--- Directions ---
A – In the essay "The Power of Listening," rewrite the paragraph that begins "My position requires me to obtain many documents" as a short bulleted list that keeps its main points.
B – In the essay on listening, list everything the returning patient said had happened to him while he was out of contact.
C – In the essay on listening, how much time passed before the patient without medication came back to the office?

--- Excerpt provided ---
::::::::

The Power of Listening by Kayla Clark

Near the beginning of my service term, a patient came in to pick up his medication. I discovered that I did not have medication for anyone under his name, even after double checking every name in the medical cabinet. After checking my records, I learned that the patient had not re-enrolled into the program, and could not obtain his medication until he turned in all his documentation for the application. Regretfully, I informed him that I could not get his medication until he brought in income verification documents. He left my office frustrated. Six months passed, many voicemails were left, and a letter was sent in an attempt to obtain the necessary documents. When the patient eventually returned, I asked if he had received any of my messages. He shared that he had lost his job and was unable to remain in his apartment and had needed to move in with family. I now understood why I was unable to reach him. I listened to his concerns, and we were able to come up with alternative options that made it easier for him to get his medication in the future.

Communication is an extremely important skill in the workplace. An often forgotten aspect of communicating is taking the time to listen to those around you. It is important to be able to take a step back and  listen to someone, even if their opinions differ from your own. Discourse can help develop your ideas. Instead of striving to fight for your opinion, take the time to listen to the other person. This skill helps me in my position at the health center because it allows me to listen to my patients.

My position requires me to obtain many documents and signatures from the patients. Sometimes it is incredibly difficult to get them to follow through and complete the documents. At times, it is easy for me to get frustrated or annoyed that someone may not turn things in when I want them too. But at the end of the day, I must step back and recognize that these patients have other things going on in their lives. A phrase often recited by many social workers is to “meet the patients where they’re at.” Even though I may not be in the same place in my life as my patients, it is important to respect that they will come in when they are ready, and will complete the tasks on their own time. For some that may be a few weeks for others it may be a few years.

It is important to build a sense of trust between you and the patients you interact with. Take the time to hear them out and get a sense of what they need from you.  You don’t have to agree with what they say or put yourself in harms way. But until we take the time to hear someone out and attempt to understand where they are coming from nothing will get done effectively.

::::::::

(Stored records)
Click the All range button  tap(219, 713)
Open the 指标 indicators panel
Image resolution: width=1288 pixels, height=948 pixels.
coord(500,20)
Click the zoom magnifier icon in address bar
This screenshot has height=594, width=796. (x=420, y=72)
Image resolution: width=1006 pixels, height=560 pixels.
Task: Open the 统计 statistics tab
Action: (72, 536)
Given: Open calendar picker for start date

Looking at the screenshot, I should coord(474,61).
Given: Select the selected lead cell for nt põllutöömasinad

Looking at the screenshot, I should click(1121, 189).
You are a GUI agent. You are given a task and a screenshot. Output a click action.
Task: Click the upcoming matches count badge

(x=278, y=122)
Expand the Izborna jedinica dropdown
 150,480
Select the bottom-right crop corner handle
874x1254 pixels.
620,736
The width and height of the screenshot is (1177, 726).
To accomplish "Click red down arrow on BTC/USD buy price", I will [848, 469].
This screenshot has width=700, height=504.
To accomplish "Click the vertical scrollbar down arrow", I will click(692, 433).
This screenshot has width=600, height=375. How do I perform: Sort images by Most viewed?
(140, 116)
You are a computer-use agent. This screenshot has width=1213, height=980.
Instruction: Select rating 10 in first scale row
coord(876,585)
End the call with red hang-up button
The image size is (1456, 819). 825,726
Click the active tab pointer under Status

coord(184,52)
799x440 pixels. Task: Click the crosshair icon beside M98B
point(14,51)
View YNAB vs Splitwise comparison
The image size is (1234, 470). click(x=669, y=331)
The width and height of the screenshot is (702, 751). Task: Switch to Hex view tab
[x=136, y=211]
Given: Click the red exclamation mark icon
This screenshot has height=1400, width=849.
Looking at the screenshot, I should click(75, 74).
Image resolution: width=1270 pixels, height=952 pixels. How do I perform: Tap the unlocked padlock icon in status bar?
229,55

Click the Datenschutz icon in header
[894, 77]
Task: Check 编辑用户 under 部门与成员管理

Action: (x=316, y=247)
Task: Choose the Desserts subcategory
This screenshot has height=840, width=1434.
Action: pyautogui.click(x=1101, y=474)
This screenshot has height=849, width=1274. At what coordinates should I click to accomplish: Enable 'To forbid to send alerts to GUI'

::::::::

--- Task-by-task solutions ---
A –
- The job requires collecting many documents and signatures from patients, and getting patients to complete them can be very difficult.
- It is easy to become frustrated when patients do not turn things in on time.
- The writer steps back and recognizes that patients have other things going on in their lives.
- A phrase many social workers use is to "meet the patients where they're at."
- Patients will come in when they are ready and finish tasks on their own time, which may take a few weeks for some and a few years for others.

B –
- He had lost his job.
- He was unable to remain in his apartment.
- He had needed to move in with family.

C – Six months.